Sportive predisposition refers to the suitability of an athlete for any sport anatomically and physiologically. For example, people with a faster, anaerobic metabolism of muscle contraction are more likely to become a more successful sprinter with a good training program in athletics. However, in sports such as boxing and judo, the individuals whose genetics structure is suitable for durability are more likely to gain superiority to their rivals by tiring more competition or athletes having fast genetic structure. Increasing the efficiency of athletes with training programs appropriate to their genetic structure will enable the achievements to be achieved.
The most studied gene in sports genetics studies is the ACTN3 gene, which allows muscles to contract in a shorter time. The form of this gene, called the sprinter, is more common in the black race. Perhaps this is why the vast majority of successful sprinters to date are black athletes. The other form of this gene is also considered to provide resistance and this allele is more common in eastern countries. Therefore, successful athletes in branches such as wrestling or judo are of eastern origin. The myostatin gene in our body prevents unnecessary growth of our muscles. Mutations in this gene may make individuals more muscular than normal. Perhaps this could lead to the development of a good weightlifter. Similarly, mutations at the receptor of the EPO hormone will induce more efficient oxygen metabolism in individuals and bring success to athletes in endurance sports such as cycling or triathlon.
When we say sports in the world, the first branch that comes to mind is football. Endurance, speed and mentality are the most important factors in football.
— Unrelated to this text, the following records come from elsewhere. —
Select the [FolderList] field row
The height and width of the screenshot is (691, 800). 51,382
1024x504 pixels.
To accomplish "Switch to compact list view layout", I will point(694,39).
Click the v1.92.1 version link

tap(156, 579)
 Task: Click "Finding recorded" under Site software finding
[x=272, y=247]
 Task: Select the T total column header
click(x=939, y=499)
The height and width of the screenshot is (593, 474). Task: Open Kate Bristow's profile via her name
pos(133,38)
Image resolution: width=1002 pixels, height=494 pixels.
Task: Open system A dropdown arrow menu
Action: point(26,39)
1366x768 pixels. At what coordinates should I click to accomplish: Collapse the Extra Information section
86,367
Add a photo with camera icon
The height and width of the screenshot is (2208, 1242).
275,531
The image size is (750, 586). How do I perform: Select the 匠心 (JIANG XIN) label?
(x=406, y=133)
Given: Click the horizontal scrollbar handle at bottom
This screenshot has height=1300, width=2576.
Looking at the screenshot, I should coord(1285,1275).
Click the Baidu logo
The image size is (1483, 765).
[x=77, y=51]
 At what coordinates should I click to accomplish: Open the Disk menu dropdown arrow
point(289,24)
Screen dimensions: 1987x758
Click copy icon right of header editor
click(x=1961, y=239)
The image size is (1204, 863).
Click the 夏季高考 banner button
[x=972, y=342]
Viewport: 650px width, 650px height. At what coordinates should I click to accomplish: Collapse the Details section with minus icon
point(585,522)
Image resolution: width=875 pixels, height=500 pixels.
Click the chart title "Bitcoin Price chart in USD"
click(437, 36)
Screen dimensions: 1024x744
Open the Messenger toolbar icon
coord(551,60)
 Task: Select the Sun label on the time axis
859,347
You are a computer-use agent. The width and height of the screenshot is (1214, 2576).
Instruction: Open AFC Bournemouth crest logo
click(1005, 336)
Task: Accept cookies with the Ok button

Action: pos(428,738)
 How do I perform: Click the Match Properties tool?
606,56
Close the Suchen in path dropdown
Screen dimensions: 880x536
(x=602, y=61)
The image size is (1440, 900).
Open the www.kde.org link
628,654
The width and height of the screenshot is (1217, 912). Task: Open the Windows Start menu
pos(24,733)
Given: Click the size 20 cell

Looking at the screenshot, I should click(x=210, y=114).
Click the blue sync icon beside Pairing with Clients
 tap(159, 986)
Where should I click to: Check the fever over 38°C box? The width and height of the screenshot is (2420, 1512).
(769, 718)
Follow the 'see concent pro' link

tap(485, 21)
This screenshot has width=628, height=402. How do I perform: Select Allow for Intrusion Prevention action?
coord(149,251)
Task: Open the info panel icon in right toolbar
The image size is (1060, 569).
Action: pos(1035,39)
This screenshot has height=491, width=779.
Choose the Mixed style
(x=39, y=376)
Almost all teams around the world no longer break with the match in terms of condition until the end of the match, at least until the last quarter of the match. Despite the same practice, each football player, despite the athletes live in accordance with the morality of the end of the match is more difficult than his friends. Perhaps one of the most important reasons for this is that a player with sprinter characteristics cannot use his energy efficiently. Knowing the genetic structure of the players, even at least in terms of sprinter-speed, will enable that athlete to be used more efficiently. Thus, perhaps in 5-10 years, individual training programs will be the most important criterion in improving the performance of athletes.
With the help of developing technological and scientific techniques, the costs of analyzing genetic characteristics in individuals have been reduced to a minimum. In this way, directing individuals to sports activities appropriate to their genetics structure will allow elite athletes to be trained. In this context, in the long run, such approaches and investments will be much higher than expected in both athletes and clubs.